> **Текст для чтения**:
******

Нормальный читатель, особенно нормальный западный читатель, познакомившись с вышеприведенными цифрами, воскликнет: о каком КГБ и КПСС вы, автор, ведете речь? Вот она – реальная власть в СССР, ибо именно ВПК владеет экономикой страны! Нормальный читатель, особенно нормальный западный читатель, выросший в условиях нормальной рыночной экономики, будет бесспорно прав. Однако, кажется, еще Гете говорил, что цифры, конечно, правят миром, но они далеко не всегда показывают, какуправляется мир… А потому нормальный советский читатель, выросший в условиях этого урода, именуемого – социализм, устало махнет рукой: да бросьте вы, какая к черту экономика?.. И будет прав.
Ибо на протяжении всей истории Страны Советов, за исключением, может быть, последних лет перестройки, в СССР был примат и диктат идеологии над всем остальным, в том числе и экономикой. Последняя была девкой, которой пользовались, потому как вовсе без нее нельзя: кто-то или что-то должен был выпускать танки и автоматы, нацеленные на собственный народ, да и мир вовне СССР? Разве не было давным-давно ясно, что колхозы и совхозы не могут накормить страну? «Ну как же: дать землю фермерам, это значит допустить частную собственность!» – отвечали идеологи. Разве не было понятно, что насиловать человеческий энтузиазм можно было только в годы войны, что бесконечным «партия сказала надо!» никакую производительность труда не поднять, коли человек не имеет маломальской выгоды от своего труда? Допустить предпринимательство? Создать классы богатых и бедных? – возражали те, чьим состоянием была вся страна. Разве не было, наконец, очевидно любому, имеющему минимальное количество извилин, что богатейшая по своим природным ресурсам страна мира разоряется, выбрасывая на ВПК миллиарды рублей и поддерживая другими миллиардами тоталитарные режимы по всему миру?.. Все это, конечно, риторика. Ни в черта, ни в дьявола, ни в социализм, ни в коммунизм эти бесы, по выражению Достоевского, не верили. Частная собственность, рынок – это означало хоть маломальскую, но личную свободу, которая становилась ощутимой (впрочем, как показала перестройка, отнюдь не летальной) угрозой режиму, имевшему безраздельное право над душами и жизнями несчастных, часто не осознающих собственного рабства советских людей. Идеология, которая была прерогативой, бизнесом тайной полиции и партии, правила и 14 миллионами 400 тысячами (еще пару лет назад цифра была как минимум на пару миллионов выше) служителей ВПК [49]49
Данные на декабрь 1991 года.

******

> **Исходные данные**:
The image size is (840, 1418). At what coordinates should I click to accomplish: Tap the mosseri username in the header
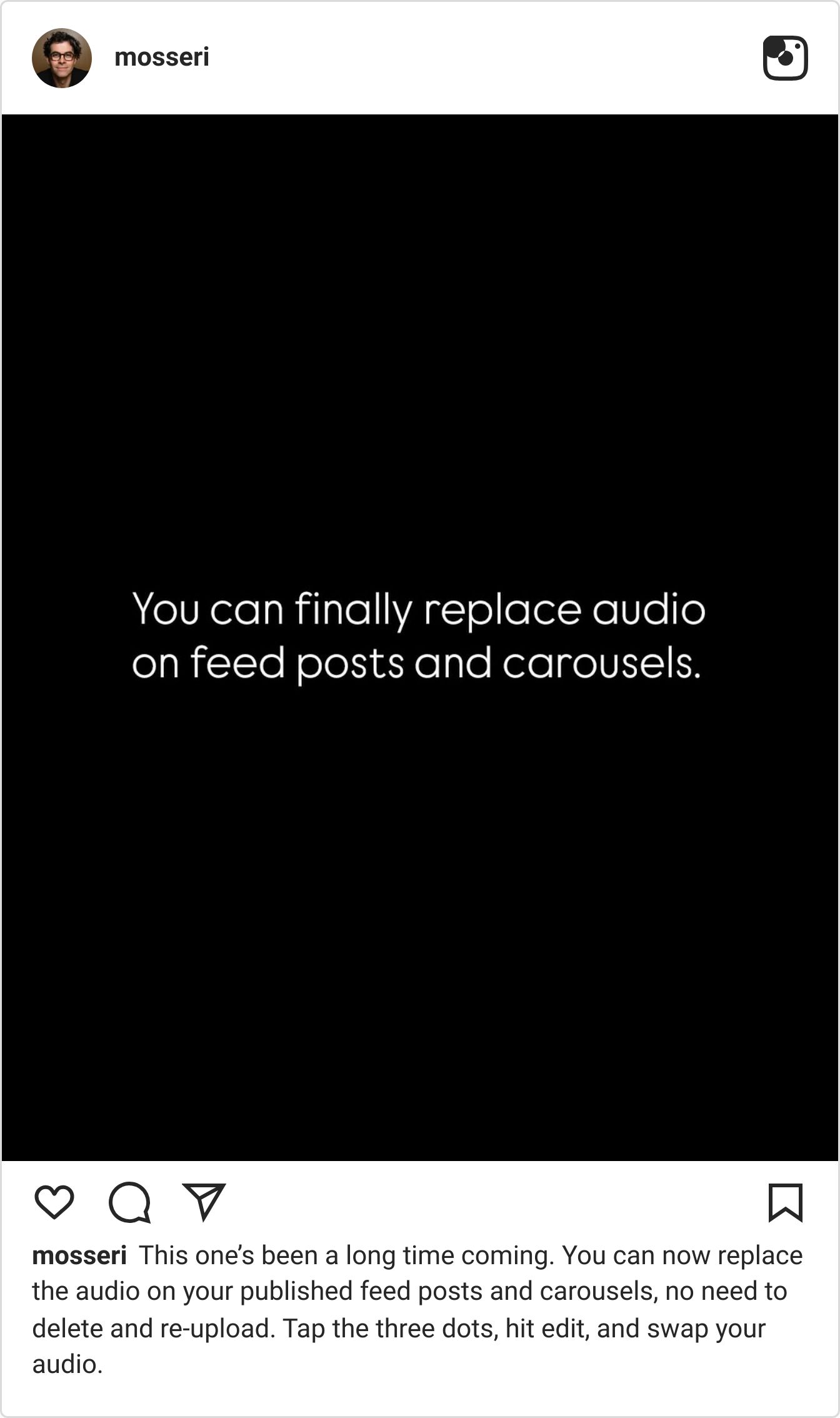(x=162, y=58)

******

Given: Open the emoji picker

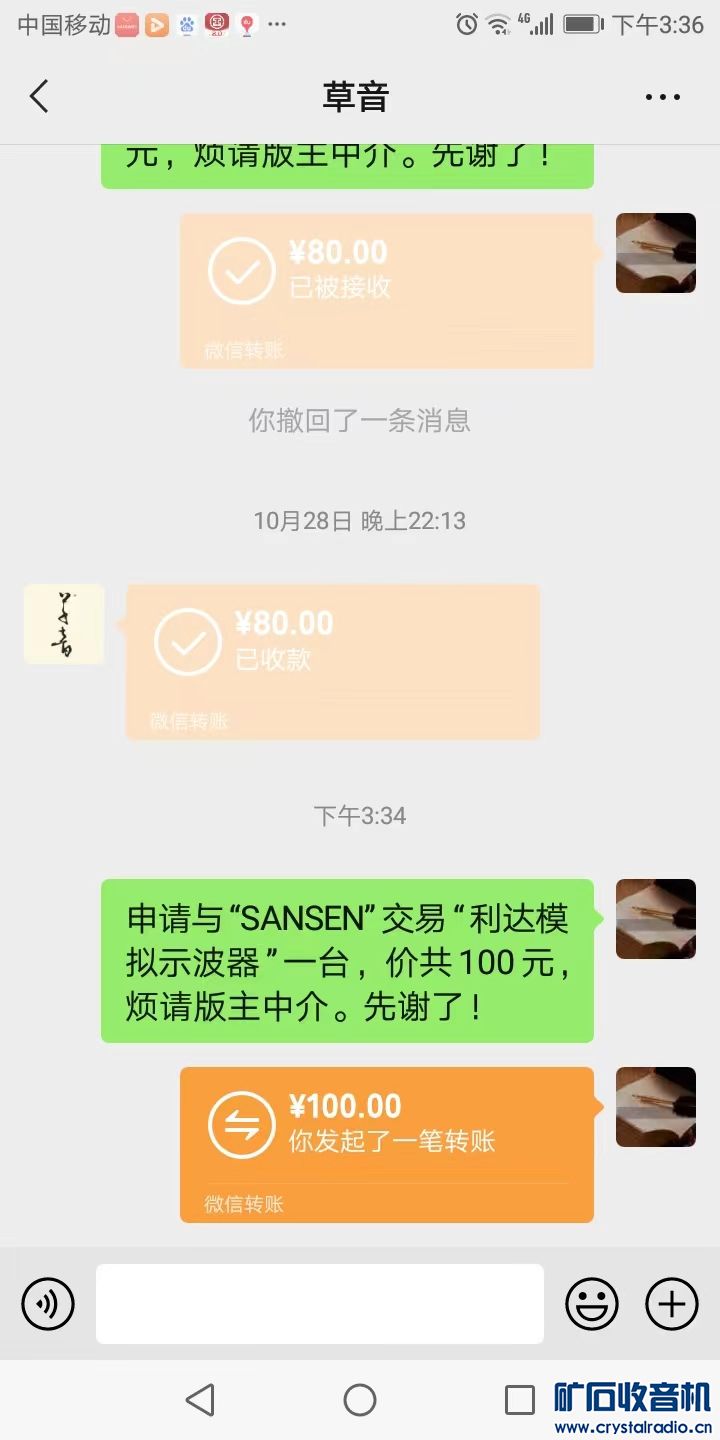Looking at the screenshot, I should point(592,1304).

******

> **Задание 1**: Определите, соответствуют ли тексту о власти в СССР следующие утверждения: (a) мысль о том, что цифры правят миром, автор приписывает Достоевскому; (b) автор утверждает, что в СССР идеология господствовала над экономикой; (c) пару лет назад служителей ВПК было меньше 14 миллионов 400 тысяч. На каждое утверждение ответьте «да» или «нет» и приведите решающие слова текста в виде точной цитаты.
> **Задание 2**: Чем, согласно тексту о власти в СССР, идеологи обосновывали отказ дать землю фермерам?
> **Задание 3**: Продолжите текст о власти в СССР, начав сразу после последнего приведенного в нем предложения.

> **Итоговый ответ 1**:
(a) Нет: «Однако, кажется, еще Гете говорил, что цифры, конечно, правят миром».
(b) Да: «в СССР был примат и диктат идеологии над всем остальным, в том числе и экономикой».
(c) Нет: «еще пару лет назад цифра была как минимум на пару миллионов выше».

> **Итоговый ответ 2**: Тем, что это означало бы допустить частную собственность.

> **Итоговый ответ 3**:
[Закрыть]. Военно-промышленный комплекс был руками, ногами, телом режима, без которого он, конечно, обойтись не мог. Но головой режима были КПСС и КГБ. А вот когда по «телу» пошли метастазы, тогда «голова» и всколыхнулась, и объявила перестройку.
Но была и вторая причина, по которой «идеологи» держали военных на некотором отдалении: это всегдашний страх власти перед многомиллионой армией вооруженных людей. Не доверяя никому, и себе в том числе, власть постоянно опасалась, как бы автоматы не повернулись против нее. Основа этого страха была заложена еще Сталиным, который расстрелял трех из пяти имевшихся перед войной маршалов Советского Союза, расстрелял всех без исключения командующих военными округами, расстрелял или посадил в лагеря всех командиров корпусов, дивизий, бригад, до половины командиров полков, – к началу войны каждый пятый офицер Красной Армии был репрессирован.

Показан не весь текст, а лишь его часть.